Na Ryoki Produções, esses problemas não existem. Como grande parte das editoras norte-americanas (aliás, a ideia foi copiada de lá), o autor financia a publicação de sua obra, portanto, é dono absoluto da edição. Não há royalties a serem pagos. Ele pode optar por distribuir pessoalmente seu livro ou contar com o serviço de nossa distribuidora, que prestará contas diretamente a ele. Nós sempre aconselhamos a tentar evitar distribuidoras, pois elas cobram muito caro e, o maior problema, trabalham mal. As vendas nos lançamentos, em palestras, através da Internet e através de nossas duas livrarias virtuais funcionam muito melhor. Normalmente, a venda de 40% da edição cobre com folga o investimento feito na publicação. O resto passa a ser lucro e, então, pode ser entregue para uma distribuidora. Atualmente, com o advento dos e-books, esperamos que a "coisa" possa melhorar para o nosso lado (autores e editores pequenos). Em minha editora, estamos investindo forte nesse setor. Aliás, será bom em todos os sentidos, inclusive no sentido ecológico, pois muita árvore poderá deixar de ser derrubada. Nós, da Ryoki Produções, estamos editando livros em formato e-book e dando gratuitamente para o autor 20 exemplares em papel. Se alguém quiser comprar o livro em papel e não em formato e-book, nós atendemos, produzimos quantos exemplares essa pessoa comprar. Mas o foco está nos e-books. Ainda é um pouco complicado, mas chegaremos lá... Afinal, temos de acompanhar de perto o desenvolvimento, não acha?

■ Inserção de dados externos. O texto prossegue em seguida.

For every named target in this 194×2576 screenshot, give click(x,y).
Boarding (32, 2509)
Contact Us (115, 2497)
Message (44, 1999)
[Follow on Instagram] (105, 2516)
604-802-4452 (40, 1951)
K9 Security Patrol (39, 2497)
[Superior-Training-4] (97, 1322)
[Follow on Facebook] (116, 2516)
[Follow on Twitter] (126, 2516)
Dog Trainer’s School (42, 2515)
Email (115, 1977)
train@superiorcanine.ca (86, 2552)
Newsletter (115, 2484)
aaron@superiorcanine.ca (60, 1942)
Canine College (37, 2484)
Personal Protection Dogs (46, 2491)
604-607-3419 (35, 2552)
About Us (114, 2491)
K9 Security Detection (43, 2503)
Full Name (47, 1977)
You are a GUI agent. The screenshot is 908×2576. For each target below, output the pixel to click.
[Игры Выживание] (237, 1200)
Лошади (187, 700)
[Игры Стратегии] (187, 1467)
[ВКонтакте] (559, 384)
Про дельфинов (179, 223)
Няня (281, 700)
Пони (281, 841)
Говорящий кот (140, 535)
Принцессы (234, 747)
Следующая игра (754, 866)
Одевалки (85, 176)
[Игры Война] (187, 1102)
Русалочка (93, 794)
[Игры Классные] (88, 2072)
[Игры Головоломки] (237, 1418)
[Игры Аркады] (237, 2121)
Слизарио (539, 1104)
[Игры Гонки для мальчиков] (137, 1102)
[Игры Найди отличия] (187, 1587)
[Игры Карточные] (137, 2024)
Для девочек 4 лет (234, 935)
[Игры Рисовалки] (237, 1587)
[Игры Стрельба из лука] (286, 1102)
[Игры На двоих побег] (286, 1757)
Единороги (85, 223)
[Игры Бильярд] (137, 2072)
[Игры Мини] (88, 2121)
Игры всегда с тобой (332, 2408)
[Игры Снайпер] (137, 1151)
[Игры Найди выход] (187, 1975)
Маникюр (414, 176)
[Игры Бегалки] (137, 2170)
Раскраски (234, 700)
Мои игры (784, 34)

10. Mais de mil livros publicados. Uma pergunta mais pessoal: o quanto de soberba tem nesta marca?
Nenhuma, mesmo porque eu jamais pretendi alcançar esse número de publicações. Acontece que era tão mal remunerado que era preciso produzir muito para manter o mesmo trem de vida de quando era médico. Ainda bem que eu sempre encarei o ato de escrever como um trabalho e não como diletantismo. Assim, eu trabalhava. Cerca de 16 horas por dia, às vezes até 18 horas. Todos os dias. Por isso produzi tanto. Foi muito mais uma questão gástrica do que qualquer outra coisa.